Panelists sum up state of health care AI regulation, standards, and data challenges

Hogan Lovells

Hogan Lovells

At our recent Health Care AI Law and Policy Summit, Hogan Lovells partner Melissa Bianchi moderated a panel discussion on the state of the health care AI industry. Joined by representatives from the American Medical Association and the Consumer Technology Association, the panel discussed how “artificial intelligence” is being defined today, some of the standards used to assess it, and the unique data challenges that arise in the course of AI development.

Teeing up the Summit’s discussion of the state of regulatory affairs for health care AI, Melissa Bianchi, partner in the Hogan Lovells health practice and leader of the firm’s digital health initiative, speculated on the potential for artificial intelligence to revolutionize the health care industry, including its ability to help reduce waste, streamline payments, and better diagnose patients. Yet, she noted, questions remain over how the industry can best harness that potential, and what barriers exist preventing its potential from being fully realized.

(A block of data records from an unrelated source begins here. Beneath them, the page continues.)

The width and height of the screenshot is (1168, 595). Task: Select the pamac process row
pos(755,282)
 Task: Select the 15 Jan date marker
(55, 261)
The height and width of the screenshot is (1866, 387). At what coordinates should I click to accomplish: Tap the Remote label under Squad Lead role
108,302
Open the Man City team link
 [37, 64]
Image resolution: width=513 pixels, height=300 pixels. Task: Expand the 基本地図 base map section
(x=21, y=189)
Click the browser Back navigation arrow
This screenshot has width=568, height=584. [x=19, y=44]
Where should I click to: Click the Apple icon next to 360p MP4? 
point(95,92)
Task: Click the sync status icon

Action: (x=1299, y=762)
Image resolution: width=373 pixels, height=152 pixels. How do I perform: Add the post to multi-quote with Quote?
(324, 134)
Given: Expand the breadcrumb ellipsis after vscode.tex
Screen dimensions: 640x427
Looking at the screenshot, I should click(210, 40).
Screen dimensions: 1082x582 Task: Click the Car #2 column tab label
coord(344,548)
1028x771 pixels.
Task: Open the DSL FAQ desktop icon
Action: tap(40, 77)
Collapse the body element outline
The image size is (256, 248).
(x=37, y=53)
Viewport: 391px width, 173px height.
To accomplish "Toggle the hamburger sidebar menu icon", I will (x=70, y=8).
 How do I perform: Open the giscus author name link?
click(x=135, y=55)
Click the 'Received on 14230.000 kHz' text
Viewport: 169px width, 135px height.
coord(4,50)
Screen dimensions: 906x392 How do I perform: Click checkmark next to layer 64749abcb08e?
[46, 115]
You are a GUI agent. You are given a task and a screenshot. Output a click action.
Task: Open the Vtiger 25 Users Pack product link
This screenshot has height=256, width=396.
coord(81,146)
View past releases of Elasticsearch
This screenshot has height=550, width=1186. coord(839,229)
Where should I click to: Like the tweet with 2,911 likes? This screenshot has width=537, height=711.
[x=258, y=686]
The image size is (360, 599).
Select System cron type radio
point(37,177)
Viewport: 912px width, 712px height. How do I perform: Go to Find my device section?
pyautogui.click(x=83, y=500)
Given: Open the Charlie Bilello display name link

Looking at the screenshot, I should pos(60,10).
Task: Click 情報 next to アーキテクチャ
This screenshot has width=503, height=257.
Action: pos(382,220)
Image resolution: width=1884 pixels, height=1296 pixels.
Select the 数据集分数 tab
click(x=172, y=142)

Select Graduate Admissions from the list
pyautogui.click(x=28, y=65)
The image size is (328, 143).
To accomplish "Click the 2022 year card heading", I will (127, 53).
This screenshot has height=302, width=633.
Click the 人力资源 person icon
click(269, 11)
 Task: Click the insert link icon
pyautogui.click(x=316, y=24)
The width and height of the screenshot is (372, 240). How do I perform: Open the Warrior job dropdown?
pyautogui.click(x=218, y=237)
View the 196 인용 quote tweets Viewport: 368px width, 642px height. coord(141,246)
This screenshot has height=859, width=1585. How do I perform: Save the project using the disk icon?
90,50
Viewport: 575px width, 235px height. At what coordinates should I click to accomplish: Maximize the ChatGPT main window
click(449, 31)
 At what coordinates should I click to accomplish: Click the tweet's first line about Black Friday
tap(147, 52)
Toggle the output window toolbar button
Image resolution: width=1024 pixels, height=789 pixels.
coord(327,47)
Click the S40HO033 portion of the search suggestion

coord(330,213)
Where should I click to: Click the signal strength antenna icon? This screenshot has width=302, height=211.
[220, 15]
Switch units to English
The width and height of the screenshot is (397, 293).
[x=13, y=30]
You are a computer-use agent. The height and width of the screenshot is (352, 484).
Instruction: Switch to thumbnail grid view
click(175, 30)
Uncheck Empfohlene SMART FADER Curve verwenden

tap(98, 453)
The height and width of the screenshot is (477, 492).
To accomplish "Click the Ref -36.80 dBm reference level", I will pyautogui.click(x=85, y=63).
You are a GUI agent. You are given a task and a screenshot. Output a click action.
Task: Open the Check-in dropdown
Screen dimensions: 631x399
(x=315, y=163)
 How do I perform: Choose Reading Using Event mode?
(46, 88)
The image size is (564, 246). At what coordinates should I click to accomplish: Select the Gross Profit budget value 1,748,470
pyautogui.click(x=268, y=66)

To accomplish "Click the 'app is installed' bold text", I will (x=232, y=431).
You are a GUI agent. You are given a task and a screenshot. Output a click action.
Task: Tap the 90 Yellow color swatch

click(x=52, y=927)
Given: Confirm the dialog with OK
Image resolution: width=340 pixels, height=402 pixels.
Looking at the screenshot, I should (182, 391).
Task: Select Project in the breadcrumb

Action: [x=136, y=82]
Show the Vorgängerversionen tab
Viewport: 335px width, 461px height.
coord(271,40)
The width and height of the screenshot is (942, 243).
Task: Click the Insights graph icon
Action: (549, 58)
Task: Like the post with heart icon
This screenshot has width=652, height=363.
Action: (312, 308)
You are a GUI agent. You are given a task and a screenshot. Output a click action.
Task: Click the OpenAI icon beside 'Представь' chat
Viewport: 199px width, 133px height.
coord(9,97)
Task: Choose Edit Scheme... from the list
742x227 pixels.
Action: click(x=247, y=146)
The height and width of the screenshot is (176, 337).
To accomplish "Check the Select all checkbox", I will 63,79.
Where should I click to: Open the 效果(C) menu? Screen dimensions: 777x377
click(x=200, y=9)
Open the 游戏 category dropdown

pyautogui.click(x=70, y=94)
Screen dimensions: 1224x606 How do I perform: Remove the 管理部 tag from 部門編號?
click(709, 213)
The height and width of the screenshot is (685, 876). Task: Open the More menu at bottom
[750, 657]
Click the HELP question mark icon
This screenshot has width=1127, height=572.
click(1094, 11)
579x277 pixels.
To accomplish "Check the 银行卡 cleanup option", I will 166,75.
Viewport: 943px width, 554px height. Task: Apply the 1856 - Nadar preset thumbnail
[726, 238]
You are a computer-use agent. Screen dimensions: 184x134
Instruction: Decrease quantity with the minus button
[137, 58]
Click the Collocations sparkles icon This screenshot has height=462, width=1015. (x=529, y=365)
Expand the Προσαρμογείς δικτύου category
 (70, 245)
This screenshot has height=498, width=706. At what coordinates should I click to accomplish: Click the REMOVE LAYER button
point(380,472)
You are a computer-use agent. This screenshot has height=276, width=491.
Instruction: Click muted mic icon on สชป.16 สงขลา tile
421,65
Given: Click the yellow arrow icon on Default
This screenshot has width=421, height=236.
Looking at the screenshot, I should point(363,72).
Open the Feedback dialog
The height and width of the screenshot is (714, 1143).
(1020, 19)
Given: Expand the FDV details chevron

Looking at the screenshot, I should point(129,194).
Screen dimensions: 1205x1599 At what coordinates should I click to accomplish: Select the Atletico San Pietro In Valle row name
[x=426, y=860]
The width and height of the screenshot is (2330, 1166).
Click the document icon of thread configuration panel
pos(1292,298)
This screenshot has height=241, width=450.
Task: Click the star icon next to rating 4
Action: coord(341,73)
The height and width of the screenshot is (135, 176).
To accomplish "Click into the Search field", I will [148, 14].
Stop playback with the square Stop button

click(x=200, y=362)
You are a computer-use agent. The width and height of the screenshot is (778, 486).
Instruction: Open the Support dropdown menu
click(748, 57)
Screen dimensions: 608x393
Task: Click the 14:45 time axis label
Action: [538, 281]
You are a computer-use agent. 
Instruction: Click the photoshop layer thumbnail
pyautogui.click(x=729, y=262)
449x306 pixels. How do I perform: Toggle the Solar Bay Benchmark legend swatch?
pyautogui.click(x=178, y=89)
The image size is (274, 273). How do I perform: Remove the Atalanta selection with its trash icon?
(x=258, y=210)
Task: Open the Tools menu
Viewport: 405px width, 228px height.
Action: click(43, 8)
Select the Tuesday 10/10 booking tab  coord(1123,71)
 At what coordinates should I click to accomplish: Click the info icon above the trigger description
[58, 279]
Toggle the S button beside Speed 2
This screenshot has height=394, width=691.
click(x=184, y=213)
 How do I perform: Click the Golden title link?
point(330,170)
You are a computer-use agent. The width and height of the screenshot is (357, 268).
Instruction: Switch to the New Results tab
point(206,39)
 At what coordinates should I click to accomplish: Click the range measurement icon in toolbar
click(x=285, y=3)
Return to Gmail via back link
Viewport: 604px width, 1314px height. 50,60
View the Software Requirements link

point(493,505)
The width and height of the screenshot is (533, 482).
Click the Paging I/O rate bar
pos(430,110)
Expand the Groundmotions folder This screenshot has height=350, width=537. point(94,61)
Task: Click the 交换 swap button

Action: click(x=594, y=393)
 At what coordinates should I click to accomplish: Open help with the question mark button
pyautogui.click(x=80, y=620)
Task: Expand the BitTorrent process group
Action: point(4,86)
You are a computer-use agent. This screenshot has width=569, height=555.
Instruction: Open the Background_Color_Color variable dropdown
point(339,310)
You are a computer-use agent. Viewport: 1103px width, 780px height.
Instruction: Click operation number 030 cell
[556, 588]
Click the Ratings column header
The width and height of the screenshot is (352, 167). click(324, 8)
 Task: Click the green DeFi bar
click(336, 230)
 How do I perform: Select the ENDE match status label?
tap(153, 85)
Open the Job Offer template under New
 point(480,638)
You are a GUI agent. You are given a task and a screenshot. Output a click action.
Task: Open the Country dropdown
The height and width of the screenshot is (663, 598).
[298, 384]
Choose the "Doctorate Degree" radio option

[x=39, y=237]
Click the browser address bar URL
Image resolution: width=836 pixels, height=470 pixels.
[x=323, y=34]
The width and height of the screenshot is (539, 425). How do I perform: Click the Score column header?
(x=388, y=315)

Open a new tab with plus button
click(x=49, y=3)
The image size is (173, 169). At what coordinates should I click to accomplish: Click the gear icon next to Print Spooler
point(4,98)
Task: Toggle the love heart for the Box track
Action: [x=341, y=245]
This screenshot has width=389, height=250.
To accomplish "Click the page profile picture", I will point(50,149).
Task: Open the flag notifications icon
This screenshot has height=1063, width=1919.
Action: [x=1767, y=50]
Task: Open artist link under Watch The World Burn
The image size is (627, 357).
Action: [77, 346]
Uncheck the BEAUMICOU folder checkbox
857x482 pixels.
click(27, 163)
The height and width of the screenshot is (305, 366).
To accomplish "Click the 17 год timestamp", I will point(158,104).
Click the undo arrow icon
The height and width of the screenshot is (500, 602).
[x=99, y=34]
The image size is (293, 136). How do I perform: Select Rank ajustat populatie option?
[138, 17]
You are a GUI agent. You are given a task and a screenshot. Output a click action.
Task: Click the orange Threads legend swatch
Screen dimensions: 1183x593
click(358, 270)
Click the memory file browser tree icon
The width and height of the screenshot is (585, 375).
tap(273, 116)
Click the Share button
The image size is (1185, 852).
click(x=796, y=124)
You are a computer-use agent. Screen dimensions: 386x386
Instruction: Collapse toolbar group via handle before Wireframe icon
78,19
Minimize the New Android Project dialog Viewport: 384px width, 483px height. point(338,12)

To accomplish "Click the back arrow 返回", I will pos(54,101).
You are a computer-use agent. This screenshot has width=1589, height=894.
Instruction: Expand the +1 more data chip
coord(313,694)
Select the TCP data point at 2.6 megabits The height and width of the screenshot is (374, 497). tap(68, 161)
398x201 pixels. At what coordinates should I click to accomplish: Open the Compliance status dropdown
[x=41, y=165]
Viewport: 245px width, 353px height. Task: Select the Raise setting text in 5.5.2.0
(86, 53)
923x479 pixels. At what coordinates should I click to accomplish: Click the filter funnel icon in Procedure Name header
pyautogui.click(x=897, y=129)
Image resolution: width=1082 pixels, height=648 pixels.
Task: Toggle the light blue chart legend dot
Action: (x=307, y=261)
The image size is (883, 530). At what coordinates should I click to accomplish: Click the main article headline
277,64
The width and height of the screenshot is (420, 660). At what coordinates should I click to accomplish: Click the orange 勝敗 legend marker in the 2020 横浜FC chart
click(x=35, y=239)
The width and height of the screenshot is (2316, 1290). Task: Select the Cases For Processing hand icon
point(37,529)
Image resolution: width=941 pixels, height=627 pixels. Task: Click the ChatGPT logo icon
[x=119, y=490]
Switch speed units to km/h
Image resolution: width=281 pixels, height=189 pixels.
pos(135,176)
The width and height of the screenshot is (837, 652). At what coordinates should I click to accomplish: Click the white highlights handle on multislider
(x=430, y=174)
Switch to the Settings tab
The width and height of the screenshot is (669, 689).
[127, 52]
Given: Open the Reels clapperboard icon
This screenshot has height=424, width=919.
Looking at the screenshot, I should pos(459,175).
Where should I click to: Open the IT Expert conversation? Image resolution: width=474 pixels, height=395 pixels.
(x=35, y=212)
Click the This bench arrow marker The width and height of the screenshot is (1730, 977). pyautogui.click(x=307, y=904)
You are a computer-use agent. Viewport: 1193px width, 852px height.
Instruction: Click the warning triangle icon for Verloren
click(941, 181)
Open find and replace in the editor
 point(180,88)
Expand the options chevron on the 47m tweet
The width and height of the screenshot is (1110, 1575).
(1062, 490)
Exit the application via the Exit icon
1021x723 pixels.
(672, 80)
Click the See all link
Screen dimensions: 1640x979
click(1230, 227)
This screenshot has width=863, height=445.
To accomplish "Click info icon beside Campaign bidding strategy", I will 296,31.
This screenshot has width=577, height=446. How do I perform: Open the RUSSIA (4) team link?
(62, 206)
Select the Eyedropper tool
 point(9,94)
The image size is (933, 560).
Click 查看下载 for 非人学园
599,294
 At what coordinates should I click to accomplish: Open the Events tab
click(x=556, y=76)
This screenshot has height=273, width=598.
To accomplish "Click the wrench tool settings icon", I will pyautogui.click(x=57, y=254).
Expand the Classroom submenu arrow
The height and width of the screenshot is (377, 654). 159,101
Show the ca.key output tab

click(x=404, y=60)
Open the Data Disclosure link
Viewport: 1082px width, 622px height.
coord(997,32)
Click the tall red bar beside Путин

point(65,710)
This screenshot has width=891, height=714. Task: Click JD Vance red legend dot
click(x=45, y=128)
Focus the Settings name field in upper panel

What is “artificial intelligence”?

The panelists first discussed how AI should be defined, with Kathleen Blake, MD, MPH, senior advisor to the American Medical Association (AMA), beginning by emphasizing how AI product sponsors have an obligation to show that the population in which the evidence was developed represents the communities across the globe where the technology will be deployed and that population-specific evidence will be needed to safely extend the use of AI to new communities. Dr. Blake emphasized that AI needs to show that it will enhance equity for all, and that it will implicate meaningful patient outcomes.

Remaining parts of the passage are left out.